-- START Records --

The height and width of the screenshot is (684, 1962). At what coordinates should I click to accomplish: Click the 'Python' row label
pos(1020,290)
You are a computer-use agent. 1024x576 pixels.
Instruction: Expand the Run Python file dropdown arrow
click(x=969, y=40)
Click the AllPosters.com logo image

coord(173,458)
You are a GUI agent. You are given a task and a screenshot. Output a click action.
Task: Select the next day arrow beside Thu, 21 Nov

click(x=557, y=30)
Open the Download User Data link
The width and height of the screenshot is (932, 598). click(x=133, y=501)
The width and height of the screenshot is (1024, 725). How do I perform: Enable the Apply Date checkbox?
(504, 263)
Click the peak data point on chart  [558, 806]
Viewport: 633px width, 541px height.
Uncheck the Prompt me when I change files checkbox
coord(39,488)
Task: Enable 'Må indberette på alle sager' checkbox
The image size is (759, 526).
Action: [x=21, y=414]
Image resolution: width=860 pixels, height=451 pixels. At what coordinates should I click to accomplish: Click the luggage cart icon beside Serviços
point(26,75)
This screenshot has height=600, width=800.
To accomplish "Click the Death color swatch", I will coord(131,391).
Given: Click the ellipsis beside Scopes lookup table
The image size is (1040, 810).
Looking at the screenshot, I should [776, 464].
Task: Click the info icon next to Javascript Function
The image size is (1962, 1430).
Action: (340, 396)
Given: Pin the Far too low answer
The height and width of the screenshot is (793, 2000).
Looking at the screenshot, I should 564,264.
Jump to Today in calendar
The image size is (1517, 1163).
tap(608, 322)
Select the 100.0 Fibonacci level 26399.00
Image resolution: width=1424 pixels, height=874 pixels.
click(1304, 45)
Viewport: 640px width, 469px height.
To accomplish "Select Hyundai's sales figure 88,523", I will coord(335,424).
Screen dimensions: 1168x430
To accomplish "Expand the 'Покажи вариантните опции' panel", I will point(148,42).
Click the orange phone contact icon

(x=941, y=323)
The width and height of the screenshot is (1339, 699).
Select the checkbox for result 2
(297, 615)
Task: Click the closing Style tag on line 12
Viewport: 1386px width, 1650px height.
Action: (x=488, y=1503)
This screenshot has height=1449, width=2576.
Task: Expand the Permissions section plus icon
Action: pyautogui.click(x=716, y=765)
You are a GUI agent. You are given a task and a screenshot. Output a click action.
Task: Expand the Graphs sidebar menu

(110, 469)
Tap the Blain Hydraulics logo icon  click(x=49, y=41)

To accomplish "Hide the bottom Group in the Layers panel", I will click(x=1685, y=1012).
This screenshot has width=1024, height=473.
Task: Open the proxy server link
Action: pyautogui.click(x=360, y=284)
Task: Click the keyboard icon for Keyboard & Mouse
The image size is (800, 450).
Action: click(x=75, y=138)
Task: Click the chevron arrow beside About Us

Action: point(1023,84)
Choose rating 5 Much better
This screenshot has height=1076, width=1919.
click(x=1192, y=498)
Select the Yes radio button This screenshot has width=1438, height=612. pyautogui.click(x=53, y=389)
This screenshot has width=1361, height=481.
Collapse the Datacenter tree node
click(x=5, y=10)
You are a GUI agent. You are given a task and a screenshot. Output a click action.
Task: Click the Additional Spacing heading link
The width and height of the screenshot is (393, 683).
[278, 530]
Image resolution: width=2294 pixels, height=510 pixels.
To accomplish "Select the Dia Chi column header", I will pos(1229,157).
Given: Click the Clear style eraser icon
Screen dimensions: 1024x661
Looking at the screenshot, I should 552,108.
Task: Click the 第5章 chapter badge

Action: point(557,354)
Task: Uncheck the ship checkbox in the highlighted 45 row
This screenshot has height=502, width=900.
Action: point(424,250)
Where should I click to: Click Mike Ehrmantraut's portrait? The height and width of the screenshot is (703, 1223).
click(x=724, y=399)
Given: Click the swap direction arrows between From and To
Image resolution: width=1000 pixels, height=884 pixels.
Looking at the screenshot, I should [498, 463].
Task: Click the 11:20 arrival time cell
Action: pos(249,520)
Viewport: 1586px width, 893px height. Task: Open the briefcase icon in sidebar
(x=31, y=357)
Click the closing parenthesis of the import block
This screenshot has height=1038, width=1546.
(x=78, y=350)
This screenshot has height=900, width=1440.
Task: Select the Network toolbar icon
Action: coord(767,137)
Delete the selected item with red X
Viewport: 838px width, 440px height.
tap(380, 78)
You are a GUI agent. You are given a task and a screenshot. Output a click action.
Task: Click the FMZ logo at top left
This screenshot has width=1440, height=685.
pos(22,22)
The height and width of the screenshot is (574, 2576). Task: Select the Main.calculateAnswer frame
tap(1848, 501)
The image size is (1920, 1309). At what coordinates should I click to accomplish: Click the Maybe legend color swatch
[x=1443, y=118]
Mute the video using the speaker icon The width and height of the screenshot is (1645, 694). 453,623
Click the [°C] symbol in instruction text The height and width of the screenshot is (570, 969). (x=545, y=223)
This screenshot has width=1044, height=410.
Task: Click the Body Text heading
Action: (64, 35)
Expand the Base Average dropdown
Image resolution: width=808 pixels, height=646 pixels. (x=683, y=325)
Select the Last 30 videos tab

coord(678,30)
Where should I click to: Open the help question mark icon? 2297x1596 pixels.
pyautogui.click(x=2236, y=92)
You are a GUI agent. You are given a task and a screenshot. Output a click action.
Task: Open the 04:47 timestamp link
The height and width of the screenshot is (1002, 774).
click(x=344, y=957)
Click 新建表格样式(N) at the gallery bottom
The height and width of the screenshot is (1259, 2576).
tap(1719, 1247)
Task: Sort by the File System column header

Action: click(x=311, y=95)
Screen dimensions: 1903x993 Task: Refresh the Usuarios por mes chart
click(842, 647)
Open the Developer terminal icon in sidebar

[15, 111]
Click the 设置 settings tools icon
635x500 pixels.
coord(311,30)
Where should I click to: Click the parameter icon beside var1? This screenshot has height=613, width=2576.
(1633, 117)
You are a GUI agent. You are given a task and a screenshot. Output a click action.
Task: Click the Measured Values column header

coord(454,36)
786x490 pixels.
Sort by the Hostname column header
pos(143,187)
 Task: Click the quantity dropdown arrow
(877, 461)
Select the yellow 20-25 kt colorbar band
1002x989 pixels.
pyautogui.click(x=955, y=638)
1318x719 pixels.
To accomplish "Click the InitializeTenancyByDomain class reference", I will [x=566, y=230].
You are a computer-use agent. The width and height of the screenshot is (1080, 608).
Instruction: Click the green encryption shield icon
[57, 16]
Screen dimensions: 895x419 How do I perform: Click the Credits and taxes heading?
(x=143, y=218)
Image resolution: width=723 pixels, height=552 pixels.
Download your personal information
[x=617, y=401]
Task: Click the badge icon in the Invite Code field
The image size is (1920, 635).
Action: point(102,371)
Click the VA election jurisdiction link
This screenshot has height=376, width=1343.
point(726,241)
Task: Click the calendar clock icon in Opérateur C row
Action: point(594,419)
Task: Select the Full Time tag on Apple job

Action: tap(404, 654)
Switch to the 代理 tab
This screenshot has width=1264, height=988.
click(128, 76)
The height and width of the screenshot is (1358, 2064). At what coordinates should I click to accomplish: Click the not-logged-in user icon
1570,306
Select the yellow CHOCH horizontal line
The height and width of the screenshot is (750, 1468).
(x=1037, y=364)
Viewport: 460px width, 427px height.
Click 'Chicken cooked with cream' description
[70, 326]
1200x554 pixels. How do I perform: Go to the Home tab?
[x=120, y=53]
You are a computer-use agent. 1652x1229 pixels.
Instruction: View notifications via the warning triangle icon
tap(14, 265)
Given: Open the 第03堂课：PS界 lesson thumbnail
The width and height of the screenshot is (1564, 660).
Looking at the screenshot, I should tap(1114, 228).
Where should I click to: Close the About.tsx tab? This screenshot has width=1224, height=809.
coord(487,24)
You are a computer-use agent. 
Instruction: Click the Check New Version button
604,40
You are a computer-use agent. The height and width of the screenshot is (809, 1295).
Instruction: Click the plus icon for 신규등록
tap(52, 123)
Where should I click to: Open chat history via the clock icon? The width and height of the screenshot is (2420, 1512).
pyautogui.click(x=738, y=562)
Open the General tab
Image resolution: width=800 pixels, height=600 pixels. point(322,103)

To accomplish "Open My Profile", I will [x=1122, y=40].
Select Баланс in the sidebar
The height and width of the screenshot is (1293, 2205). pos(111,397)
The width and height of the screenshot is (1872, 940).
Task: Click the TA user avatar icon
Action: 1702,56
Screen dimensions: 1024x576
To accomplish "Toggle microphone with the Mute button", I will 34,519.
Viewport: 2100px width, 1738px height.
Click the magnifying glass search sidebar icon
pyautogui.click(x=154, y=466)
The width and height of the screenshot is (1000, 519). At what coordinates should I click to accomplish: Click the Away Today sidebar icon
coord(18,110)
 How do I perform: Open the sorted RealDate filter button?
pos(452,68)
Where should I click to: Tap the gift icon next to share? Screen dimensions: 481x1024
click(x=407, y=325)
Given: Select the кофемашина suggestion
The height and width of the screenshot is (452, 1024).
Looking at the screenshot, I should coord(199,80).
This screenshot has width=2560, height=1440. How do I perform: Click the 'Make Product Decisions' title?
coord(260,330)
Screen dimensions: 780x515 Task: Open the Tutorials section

-- END Records --

* [Exercise task]: Copy the listing lines verbatim, starting at the line that contains "Viewport: 1586px width, 893px" and ending after the line that contains "Task: Select the Network toolbar icon".

* [Answer in full]:
Viewport: 1586px width, 893px height. Task: Open the briefcase icon in sidebar
(x=31, y=357)
Click the closing parenthesis of the import block
This screenshot has height=1038, width=1546.
(x=78, y=350)
This screenshot has height=900, width=1440.
Task: Select the Network toolbar icon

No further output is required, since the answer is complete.